6.3 Tail risks: fragmentation and dual systems

A more extreme tail scenario would involve geopolitical fragmentation into relatively discrete dollar‑centric and yuan‑centric energy blocs, with sanctions, capital controls, and digital‑currency‑based payment rails reinforcing separation.
Under such a setup, a larger share of China‑Russia‑Gulf trade might eventually settle in yuan or other non‑dollar units, while U.S.‑aligned economies would remain tightly embedded in the petrodollar system. Even in that world, however, the dollar would likely remain the dominant global reserve and invoicing currency for some time, but its share would be meaningfully lower and the system more regionally segmented.


7. Implications for FX and rates positioning in 2026

7.1 Near‑term petrodollar dynamics

For 2026, the most robust near‑term macro trade remains that an oil‑driven stagflation scare is dollar‑positive versus most EM and many DM importers, especially where central banks are behind the curve on inflation. Rate‑differential trades that favor the U.S. and select commodity exporters with credible policy (for example, some Gulf and resource‑rich EM names) over vulnerable importers are consistent with both historical oil‑shock patterns and current data.
Credit and funding stresses are most likely to emerge in dollar‑short EM corporates and sovereigns; these episodes, too, typically coincide with further dollar strength until policy backstops or price reversals materialize.
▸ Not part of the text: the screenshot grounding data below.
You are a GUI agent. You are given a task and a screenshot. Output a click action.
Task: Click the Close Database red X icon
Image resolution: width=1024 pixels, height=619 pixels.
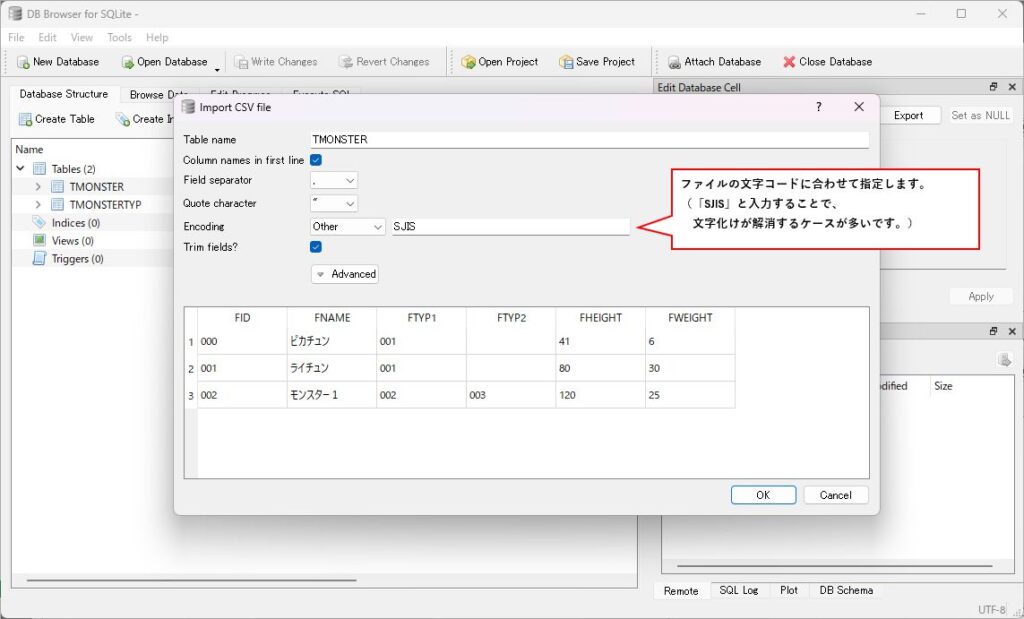pos(789,62)
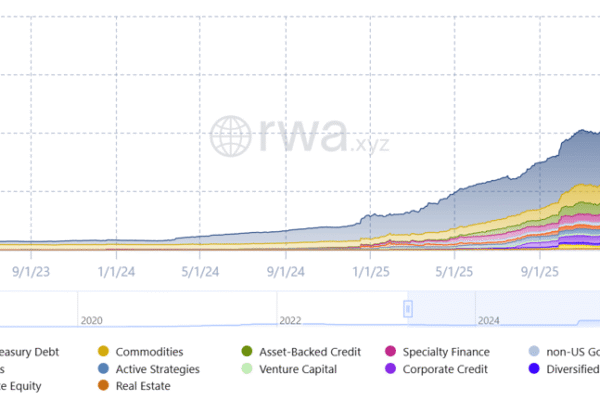Click the 9/1/23 x-axis date label
This screenshot has height=400, width=600.
(x=31, y=271)
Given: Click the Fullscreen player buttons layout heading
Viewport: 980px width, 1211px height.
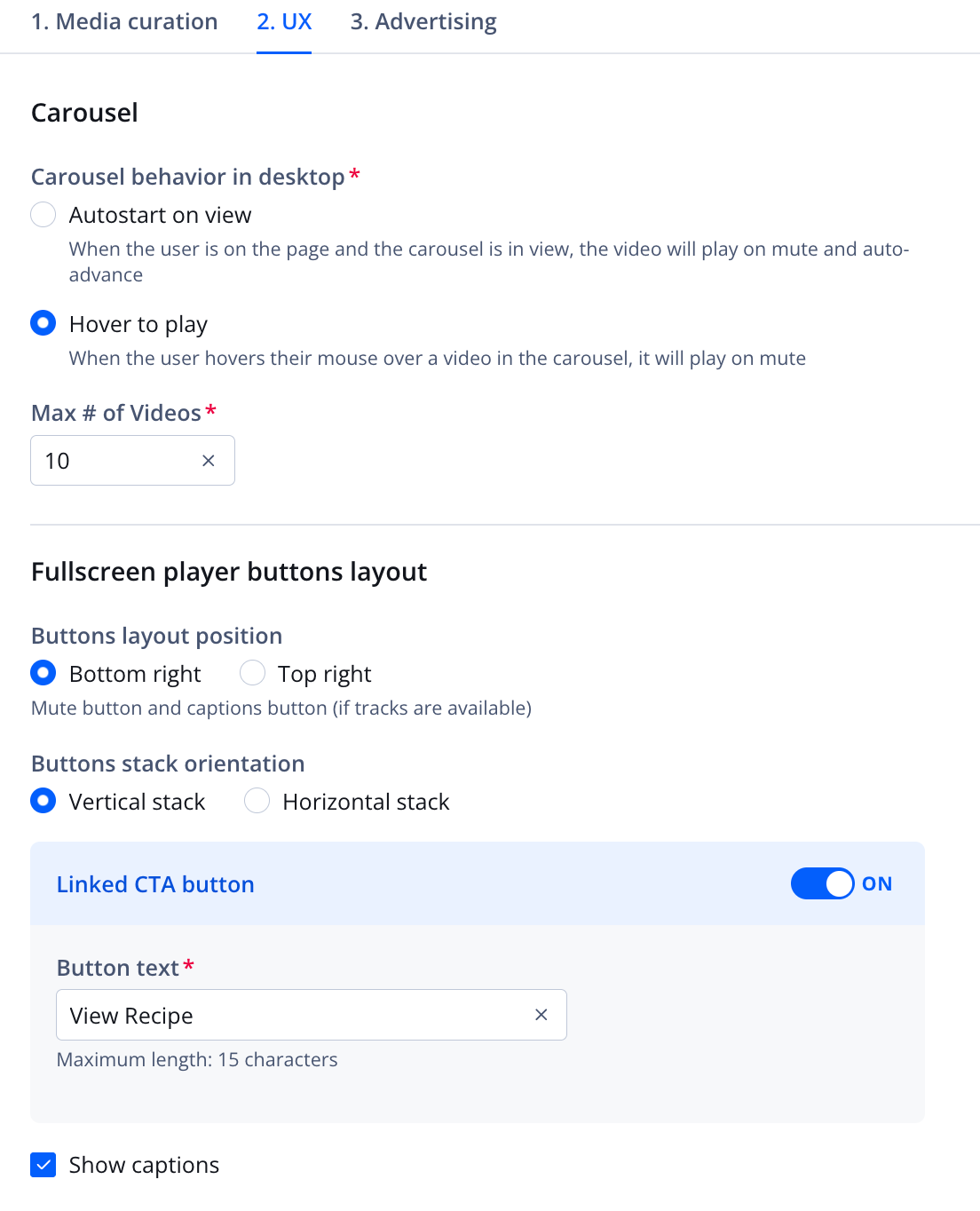Looking at the screenshot, I should (x=229, y=572).
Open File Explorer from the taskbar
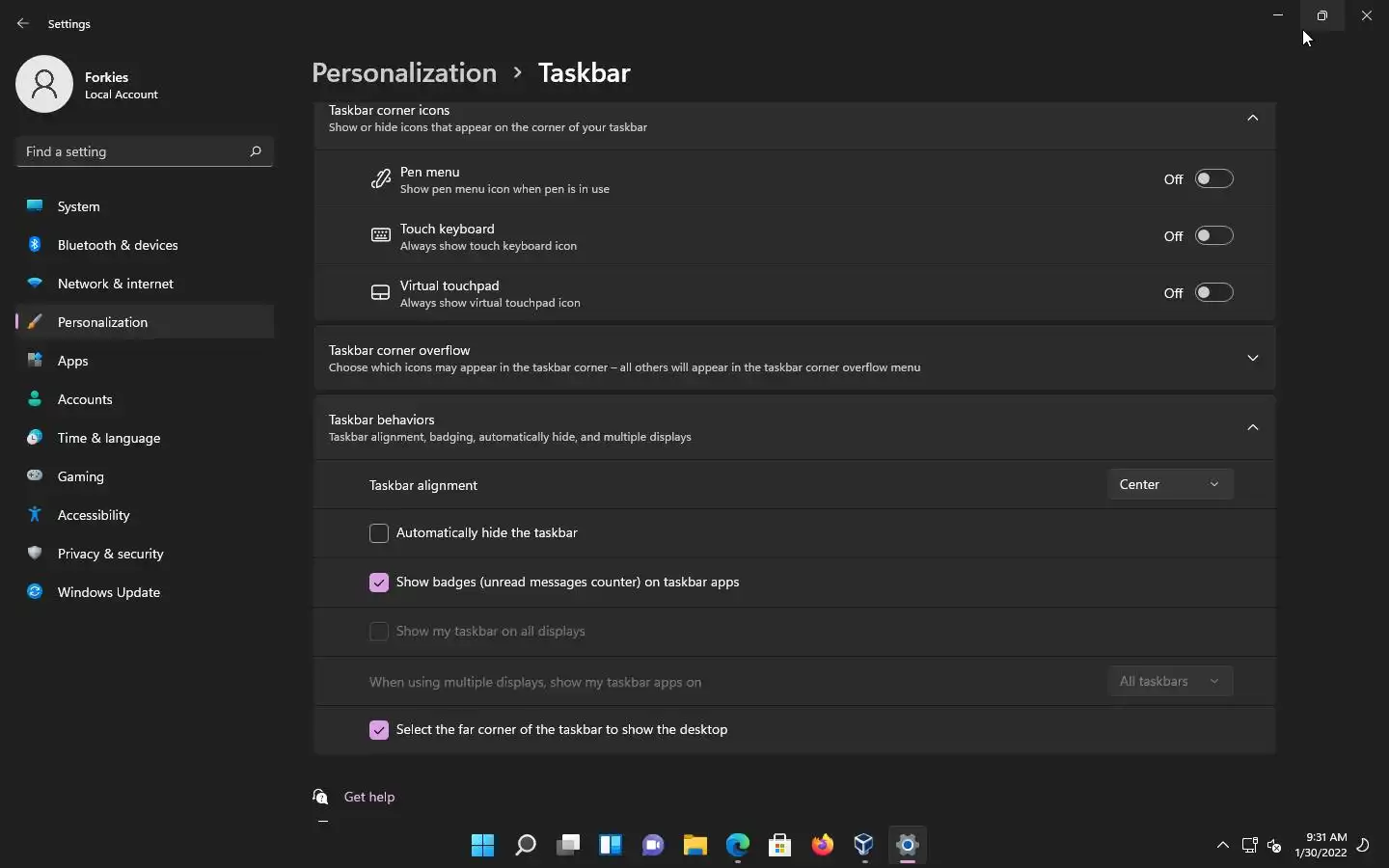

7.2 Monitoring slow‑burn yuan and de‑dollarization risks

From a medium‑ to long‑term perspective, a serious FX and rates framework around de‑dollarization should track: the share of global reserves held in dollars vs yuan; the volume of commodity contracts (especially oil and gas) traded in Shanghai vs Brent/WTI; and the size and usage of cross‑border swap lines that settle in yuan.
Also critical are markers of institutional change: any substantial liberalization of China’s capital account, further integration of yuan assets into global bond indices, and formal energy‑pricing commitments by major producers to accept significant yuan shares. Barring such shifts, the structural story for 2026 remains one of incremental multipolarity layered on top of a still‑dominant, and cyclically reinforced, dollar base.


8. Key takeaways

  • The 2026 oil surge resembles the 1970s in its stagflationary mix of higher prices and weaker growth, but occurs in a very different monetary and financial regime.
  • The petrodollar system that emerged from the 1970s oil crises still anchors global oil trade, and the current shock is more likely to reinforce near‑term dollar demand than to undermine it.
  • Yuan‑based oil contracts, BRICS energy coordination, and non‑dollar payment rails are real and growing, yet remain constrained by China’s institutional choices and are unlikely to overturn dollar dominance in 2026; instead they set the stage for a slower drift toward a more multipolar currency system.